- **Work to be completed**
The reply should be an exact transcription of every record.

++++ Source data ++++

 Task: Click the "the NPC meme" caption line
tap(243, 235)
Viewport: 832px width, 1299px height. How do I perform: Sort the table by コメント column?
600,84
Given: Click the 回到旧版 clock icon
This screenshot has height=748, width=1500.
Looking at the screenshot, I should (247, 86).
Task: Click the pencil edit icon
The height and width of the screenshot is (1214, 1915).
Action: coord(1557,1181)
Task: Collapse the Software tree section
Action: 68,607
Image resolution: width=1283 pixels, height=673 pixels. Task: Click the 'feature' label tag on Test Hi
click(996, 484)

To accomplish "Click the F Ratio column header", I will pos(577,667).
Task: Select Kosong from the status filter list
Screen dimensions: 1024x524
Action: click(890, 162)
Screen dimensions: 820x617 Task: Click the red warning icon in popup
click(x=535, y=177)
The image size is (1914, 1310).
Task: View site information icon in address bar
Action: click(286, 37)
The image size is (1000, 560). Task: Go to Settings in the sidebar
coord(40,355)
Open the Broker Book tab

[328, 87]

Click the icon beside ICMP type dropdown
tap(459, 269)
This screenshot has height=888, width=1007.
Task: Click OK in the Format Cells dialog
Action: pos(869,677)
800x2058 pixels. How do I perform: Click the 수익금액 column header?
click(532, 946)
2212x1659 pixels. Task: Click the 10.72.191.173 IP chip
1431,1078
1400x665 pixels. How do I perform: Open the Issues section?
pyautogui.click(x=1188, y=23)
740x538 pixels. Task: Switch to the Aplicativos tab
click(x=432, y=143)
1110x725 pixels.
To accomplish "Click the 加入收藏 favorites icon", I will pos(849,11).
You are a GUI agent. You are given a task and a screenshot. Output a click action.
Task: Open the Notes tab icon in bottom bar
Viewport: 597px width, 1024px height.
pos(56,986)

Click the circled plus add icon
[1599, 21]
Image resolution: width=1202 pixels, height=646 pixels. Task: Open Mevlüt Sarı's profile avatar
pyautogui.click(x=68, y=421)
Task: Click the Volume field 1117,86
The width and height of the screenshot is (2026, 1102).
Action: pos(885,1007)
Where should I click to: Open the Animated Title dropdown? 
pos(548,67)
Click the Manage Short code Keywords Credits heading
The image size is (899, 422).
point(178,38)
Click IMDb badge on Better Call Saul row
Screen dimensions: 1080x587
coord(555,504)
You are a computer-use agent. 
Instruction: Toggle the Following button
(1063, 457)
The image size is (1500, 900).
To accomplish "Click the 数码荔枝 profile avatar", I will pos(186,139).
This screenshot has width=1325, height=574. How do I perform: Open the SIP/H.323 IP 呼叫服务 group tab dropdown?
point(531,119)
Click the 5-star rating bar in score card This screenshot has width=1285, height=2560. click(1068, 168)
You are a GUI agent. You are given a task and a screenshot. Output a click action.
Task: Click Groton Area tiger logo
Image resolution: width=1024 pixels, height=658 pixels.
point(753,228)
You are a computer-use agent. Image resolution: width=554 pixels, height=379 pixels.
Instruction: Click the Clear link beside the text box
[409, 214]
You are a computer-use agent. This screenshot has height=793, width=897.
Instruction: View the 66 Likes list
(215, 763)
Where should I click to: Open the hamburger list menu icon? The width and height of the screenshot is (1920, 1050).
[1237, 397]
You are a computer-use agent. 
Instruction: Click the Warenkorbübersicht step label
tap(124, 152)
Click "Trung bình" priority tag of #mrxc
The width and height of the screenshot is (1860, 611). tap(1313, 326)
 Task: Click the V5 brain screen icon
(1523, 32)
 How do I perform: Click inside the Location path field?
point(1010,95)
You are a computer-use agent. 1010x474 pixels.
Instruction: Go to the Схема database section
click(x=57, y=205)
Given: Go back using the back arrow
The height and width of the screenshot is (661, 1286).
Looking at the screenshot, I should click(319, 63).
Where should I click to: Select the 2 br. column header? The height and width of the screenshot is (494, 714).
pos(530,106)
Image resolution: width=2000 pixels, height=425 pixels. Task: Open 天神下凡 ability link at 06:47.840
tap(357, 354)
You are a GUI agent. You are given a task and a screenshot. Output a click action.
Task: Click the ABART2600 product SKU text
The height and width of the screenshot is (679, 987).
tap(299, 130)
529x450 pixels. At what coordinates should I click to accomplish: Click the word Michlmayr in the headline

++++

- **Result of this task**
 Task: Click the "the NPC meme" caption line
tap(243, 235)
Viewport: 832px width, 1299px height. How do I perform: Sort the table by コメント column?
600,84
Given: Click the 回到旧版 clock icon
This screenshot has height=748, width=1500.
Looking at the screenshot, I should (247, 86).
Task: Click the pencil edit icon
The height and width of the screenshot is (1214, 1915).
Action: coord(1557,1181)
Task: Collapse the Software tree section
Action: 68,607
Image resolution: width=1283 pixels, height=673 pixels. Task: Click the 'feature' label tag on Test Hi
click(996, 484)

To accomplish "Click the F Ratio column header", I will pos(577,667).
Task: Select Kosong from the status filter list
Screen dimensions: 1024x524
Action: click(890, 162)
Screen dimensions: 820x617 Task: Click the red warning icon in popup
click(x=535, y=177)
The image size is (1914, 1310).
Task: View site information icon in address bar
Action: click(286, 37)
The image size is (1000, 560). Task: Go to Settings in the sidebar
coord(40,355)
Open the Broker Book tab

[328, 87]

Click the icon beside ICMP type dropdown
tap(459, 269)
This screenshot has height=888, width=1007.
Task: Click OK in the Format Cells dialog
Action: pos(869,677)
800x2058 pixels. How do I perform: Click the 수익금액 column header?
click(532, 946)
2212x1659 pixels. Task: Click the 10.72.191.173 IP chip
1431,1078
1400x665 pixels. How do I perform: Open the Issues section?
pyautogui.click(x=1188, y=23)
740x538 pixels. Task: Switch to the Aplicativos tab
click(x=432, y=143)
1110x725 pixels.
To accomplish "Click the 加入收藏 favorites icon", I will pos(849,11).
You are a GUI agent. You are given a task and a screenshot. Output a click action.
Task: Open the Notes tab icon in bottom bar
Viewport: 597px width, 1024px height.
pos(56,986)

Click the circled plus add icon
[1599, 21]
Image resolution: width=1202 pixels, height=646 pixels. Task: Open Mevlüt Sarı's profile avatar
pyautogui.click(x=68, y=421)
Task: Click the Volume field 1117,86
The width and height of the screenshot is (2026, 1102).
Action: pos(885,1007)
Where should I click to: Open the Animated Title dropdown? 
pos(548,67)
Click the Manage Short code Keywords Credits heading
The image size is (899, 422).
point(178,38)
Click IMDb badge on Better Call Saul row
Screen dimensions: 1080x587
coord(555,504)
You are a computer-use agent. 
Instruction: Toggle the Following button
(1063, 457)
The image size is (1500, 900).
To accomplish "Click the 数码荔枝 profile avatar", I will pos(186,139).
This screenshot has width=1325, height=574. How do I perform: Open the SIP/H.323 IP 呼叫服务 group tab dropdown?
point(531,119)
Click the 5-star rating bar in score card This screenshot has width=1285, height=2560. click(1068, 168)
You are a GUI agent. You are given a task and a screenshot. Output a click action.
Task: Click Groton Area tiger logo
Image resolution: width=1024 pixels, height=658 pixels.
point(753,228)
You are a computer-use agent. Image resolution: width=554 pixels, height=379 pixels.
Instruction: Click the Clear link beside the text box
[409, 214]
You are a computer-use agent. This screenshot has height=793, width=897.
Instruction: View the 66 Likes list
(215, 763)
Where should I click to: Open the hamburger list menu icon? The width and height of the screenshot is (1920, 1050).
[1237, 397]
You are a computer-use agent. 
Instruction: Click the Warenkorbübersicht step label
tap(124, 152)
Click "Trung bình" priority tag of #mrxc
The width and height of the screenshot is (1860, 611). tap(1313, 326)
 Task: Click the V5 brain screen icon
(1523, 32)
 How do I perform: Click inside the Location path field?
point(1010,95)
You are a computer-use agent. 1010x474 pixels.
Instruction: Go to the Схема database section
click(x=57, y=205)
Given: Go back using the back arrow
The height and width of the screenshot is (661, 1286).
Looking at the screenshot, I should click(319, 63).
Where should I click to: Select the 2 br. column header? The height and width of the screenshot is (494, 714).
pos(530,106)
Image resolution: width=2000 pixels, height=425 pixels. Task: Open 天神下凡 ability link at 06:47.840
tap(357, 354)
You are a GUI agent. You are given a task and a screenshot. Output a click action.
Task: Click the ABART2600 product SKU text
The height and width of the screenshot is (679, 987).
tap(299, 130)
529x450 pixels. At what coordinates should I click to accomplish: Click the word Michlmayr in the headline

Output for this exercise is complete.